Occupé, dit-on, à résoudre quelque problème
de géometrie, il aurait simplement dit au soldat qui marchait
sur lui : "Ne dérange pas mes figures... "
Puis
on reprit Capoue et Tarente. On imagine que les retrouvailles ne furent
point idylliques avec les villes passées si imprudemment aux
Carthaginois ils méditeraient longtemps sur l'inconstance du
destin et sur les incertitudes des choses de la guerre. Sur le front
d'Espagne, où les affaires se présentaient d'abord moins
bien, l'illustre famille des Scipions sut retourner la situation au
profit de Rome. Cornelius Scipion, le tout jeune fils de ce consul
naguère vaincu sur le Tessin, était lui aussi un admirateur
fervent d'Alexandre le Grand. Il avait su observer la tactique d'Hannibal
et il allait avec génie la retourner contre l'inventeur. On
reconnait la, une fois de plus, la faculté d'adaptation des
Romains. En dépit de son jeune age, Cornelius Scipion avait
été nommé proconsul pour l'Espagne, et c'est
avec brio qu'il conduisit une série d'operations heureuses.
Il
ne put, certes, empêcher une armée punique, conduite
par le frère d'Hannibal, Hasdrubal Barca, d'échapper
à l'encerclement, mais ce fut sans conséquences, car
cet Hasdrubal ne put réussir à joindre l'arme d'Hannibal
et il trouva la mort en 207 sur les bords du Métaure. Scipion
poussa ses avantages en Espagne méridionale, s'empara de Gades
(!'actuelle Cadix) et, enhardi par ses succès, ce général
de vingt-cinq ans imagine un débarquement en Afrique, qu'il
décide en 204. Cette fois, l'opération réussit
: les Romains prirent pied à Utique et progressèrent
rapidement en territoire punique.
Scipion
en profita même pour s'allier au prince numide Massinissa, en
froid depuis peu avec Carthage: l'appoint de son excellente cavalerie
améliorerait encore les performances de l'arme romaine. Voyant
le tour que prenaient les choses et craignant pour la capitale toute
proche, les Carthaginois songeaient à la paix: il était
temps encore, pensaient-ils. de la conclure de façon honorable.
Mais
Scipion exigea comme préalable à toute négociation
le rappel en Afrique d'Hannibal, qui devait évacuer l'Italie
de ses troupes. Le général punique étant "rentrer"

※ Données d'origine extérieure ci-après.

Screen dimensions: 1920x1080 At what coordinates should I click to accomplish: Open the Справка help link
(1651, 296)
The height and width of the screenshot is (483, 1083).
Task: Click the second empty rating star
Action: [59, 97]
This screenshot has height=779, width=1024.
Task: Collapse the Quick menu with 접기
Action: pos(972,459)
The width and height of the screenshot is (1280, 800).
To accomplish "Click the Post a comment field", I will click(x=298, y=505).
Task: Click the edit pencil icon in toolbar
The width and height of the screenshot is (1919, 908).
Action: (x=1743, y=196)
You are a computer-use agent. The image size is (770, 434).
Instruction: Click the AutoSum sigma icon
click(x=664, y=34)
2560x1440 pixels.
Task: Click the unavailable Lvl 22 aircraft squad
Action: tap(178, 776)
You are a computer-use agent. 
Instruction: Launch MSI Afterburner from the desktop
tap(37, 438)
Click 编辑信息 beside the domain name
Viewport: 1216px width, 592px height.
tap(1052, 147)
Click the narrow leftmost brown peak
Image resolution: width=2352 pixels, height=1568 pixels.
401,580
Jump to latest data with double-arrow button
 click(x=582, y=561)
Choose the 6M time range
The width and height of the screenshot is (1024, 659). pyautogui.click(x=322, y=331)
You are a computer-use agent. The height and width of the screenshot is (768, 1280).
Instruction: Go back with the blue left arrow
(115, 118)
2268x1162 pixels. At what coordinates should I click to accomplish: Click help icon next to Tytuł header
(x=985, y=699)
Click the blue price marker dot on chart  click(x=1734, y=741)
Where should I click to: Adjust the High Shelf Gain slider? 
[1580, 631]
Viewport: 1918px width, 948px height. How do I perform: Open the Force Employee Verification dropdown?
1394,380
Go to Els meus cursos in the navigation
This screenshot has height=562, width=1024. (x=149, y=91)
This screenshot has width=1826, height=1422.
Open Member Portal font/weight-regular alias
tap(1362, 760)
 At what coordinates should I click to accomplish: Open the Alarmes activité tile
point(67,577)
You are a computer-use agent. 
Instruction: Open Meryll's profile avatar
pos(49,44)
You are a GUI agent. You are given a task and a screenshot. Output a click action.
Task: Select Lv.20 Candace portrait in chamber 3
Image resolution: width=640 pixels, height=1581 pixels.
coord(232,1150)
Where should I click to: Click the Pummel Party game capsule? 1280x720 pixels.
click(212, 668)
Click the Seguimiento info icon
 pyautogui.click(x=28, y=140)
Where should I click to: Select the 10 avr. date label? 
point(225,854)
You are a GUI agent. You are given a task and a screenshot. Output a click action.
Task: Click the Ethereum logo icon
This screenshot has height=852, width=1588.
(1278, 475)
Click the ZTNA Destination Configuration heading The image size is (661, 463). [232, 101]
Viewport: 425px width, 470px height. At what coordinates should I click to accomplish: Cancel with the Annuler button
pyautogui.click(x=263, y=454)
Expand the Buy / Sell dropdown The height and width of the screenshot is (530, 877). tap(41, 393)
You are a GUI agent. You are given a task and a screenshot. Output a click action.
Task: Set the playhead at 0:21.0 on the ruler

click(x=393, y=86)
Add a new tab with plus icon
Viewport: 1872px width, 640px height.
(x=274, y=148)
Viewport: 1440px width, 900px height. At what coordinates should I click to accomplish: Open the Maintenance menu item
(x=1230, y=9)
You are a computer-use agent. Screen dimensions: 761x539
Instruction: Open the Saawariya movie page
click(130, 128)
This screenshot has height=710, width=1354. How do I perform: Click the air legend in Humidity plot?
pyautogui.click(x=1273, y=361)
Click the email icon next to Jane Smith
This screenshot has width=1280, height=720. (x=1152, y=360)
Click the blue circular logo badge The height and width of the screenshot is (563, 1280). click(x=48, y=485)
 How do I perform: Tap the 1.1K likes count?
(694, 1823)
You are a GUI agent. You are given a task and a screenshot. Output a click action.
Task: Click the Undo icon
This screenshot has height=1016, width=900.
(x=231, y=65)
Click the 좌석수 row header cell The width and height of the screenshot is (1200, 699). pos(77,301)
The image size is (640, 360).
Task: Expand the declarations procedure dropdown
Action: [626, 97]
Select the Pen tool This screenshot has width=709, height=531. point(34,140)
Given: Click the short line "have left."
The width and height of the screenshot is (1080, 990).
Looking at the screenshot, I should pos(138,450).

au pays, on put constater qu'il avait perdu la main. En 202, il fut
si bien vaincu à Zama que Carthage, redoutant le pire, se résigna
à capituler. Carthage devait livrer sa flotte, on voulait bien
lui laisser une dizaine d'unité, ses fameux éléphants,
cauchemar des Romains, et ses possessions d'Espagne. Les prisonniers
devaient être restitués et les déserteurs livrés.
Enfin, Carthage s'engageait à payer sur cinquante ans un tribut
colossal de 10000 talents, soit trois fois plus que lors du dernier
traité de paix, pourtant ruineux. II lui fallait bien sûr
renoncer à entreprendre quelque opération militaire
que ce soit sans l'aval du vainqueur. Autant dire que Carthage, qui
avait manqué vaincre, se retrouvait vassale de Rome : tout
espoir de redressement était désormais exclu. On pouvait
compter sur les Romains pour surveiller un ennemi qui lui avait tant
couté!
Les
deux grandes figures de ce conflit, Hannibal et Scipion, allaient
connaître des destinées bien différentes. Hannibal,
envoyé par les siens en exil, s'en fut poursuivre en Orient,
dans le royaume de Syrie, la lutte contre Rome qui était sa
raison de vivre. Quant à Scipion, qui avait réussi au-delà
de toute espérance ce que le regretté Regulus n'avait
pu mener à bien en dépit de sa vaillance, il savourait
son triomphe.
Il
avait l'âme d'un roi et ne s'en cachait pas : il fit même
courir, dit-on, la rumeur de son ascendance divine, chose qu'on imagine
avec peine aujourd'hui. II ne manquait d'ailleurs pas de classe :
respectant son rival malheureux, il ne consentit jamais à ce
qu'on le livrât aux vainqueurs, estimant que ce n'etait pas
la un acte digne du peuple romain. Mais un destin ambitieux attendait
celui qu'on surnommait maintenant Scipion l'Africain : réaliser
une fusion plus étroite entre les traditions de la Rome antique
dont il était le plus beau fleuron, et celles de l'Orient grec
vers lequel les Romains ne tarderaient pas à se tourner.